3.25.2020

A Walk through the Wilderness: Reflections on Lent and Covid-19

As I write this, a cup of coffee sits to my left. I gave up coffee for Lent. Lent: a time of fasting {of giving something up} in the Christian tradition. Lent: a period of 40 days, a season of reflection and preparation before the celebration of Easter. Lent: the time in which we remember Jesus' own fasting and withdrawal into the desert for 40 days and 40 nights.

I gave up coffee for Lent.

....and then the world flung upside down.

The coronavirus entered our news feeds and our psyches. As we read and watched and wondered, it entered our country and our cities and our local communities. As it continues to wreak its havoc on the health and safety of everyone around the globe, we watch and we wait and we wonder and we pray. And we wash our hands and we stay home. We listen to what we should be doing {or not doing} to somehow slow the spread of this awful, deadly illness.

And I honestly don't know what else to do.

There's something about the quarantining and the social distancing happening over Lent that is somehow oddly holy in the midst of all that feels incredibly unjust right now; and I am trying to figure out what to do with that.

And after multiple fitful nights of sleep and early morning wake ups just to get some headway through the work of the day before the house wakes up, I went back on my Lenten vow and brewed the coffee.

And it was good.

And as I sit here with the coffee to my left and this tension in my heart about the practices of Lent and the holiness of this time and the unjust world that keeps revealing its brokenness, my heart is heavy. My spirit is tired. I need to turn off the news but I crave information. I crave preparedness. It's at the core of my being.

I need to unplug from social media but that's where I am feeling most connected these days. It's also where my anxiety increases as I read the news articles and step into the lives of others who are making the most of their days with kitchen organizations, homemade science experiments, and hands-on learning activities while I can barely get it together to put real pants on.

And I don't know where to find the balance.

And I imagine what Jesus felt going away for 40 days where he was tempted and tested. And I think about how we are all being tested right now. How our country, how our society, how our communities and our families are being tested. And right now Lent {for me} is not about giving up that one thing or continuing to give up that one thing.   Right now, everything about where we are is completely unknown and unchartered.

We are in the wilderness.

And we won't be out of the wilderness by Easter. April 12th may be a "beautiful time" on the Christian calendar, but it will not be a healthy time for us to celebrate en masse. We are going to have to continue our walk through the wilderness even in our celebrations, even as we find beauty in the ashes, even as we know that a more joyous time of gathering is indeed coming. And, yes, I do believe that beautiful and celebratory time is coming.

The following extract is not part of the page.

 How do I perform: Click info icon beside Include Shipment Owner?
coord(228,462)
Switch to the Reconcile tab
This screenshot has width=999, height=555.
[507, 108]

This walk through the wildnerness is not what I had planned in my Lenten practice this year. I imagined these 40 days as a time of reflection, of {minor} sacrifice, of going through the daily and weekly routines of life remembering Jesus' sacrifice and His gift of magnificent grace.  I imagined a holy celebration with people I love on Easter Sunday morning, of a family photo at the foot of the cross in our sanctuary, of a backyard egg hunt, and a table full of comfort food and the faces of loved ones.

But even through this walk, through the uncertainty and the unknown, I do know that life continues. The paths may meander and enter periods of darkness, but sunlight and growth and water still find their way through the trees. We are all walking these meandering paths together--perhaps in different step--but indeed together.

Every wildnerness has a path out. We will find the path out. And when we do, we will turn our faces towards the sun.

And we will embrace one another.
And we will shake each others hands.
And we will dance in the streets.
And we will shout with joy that the resurrection has come.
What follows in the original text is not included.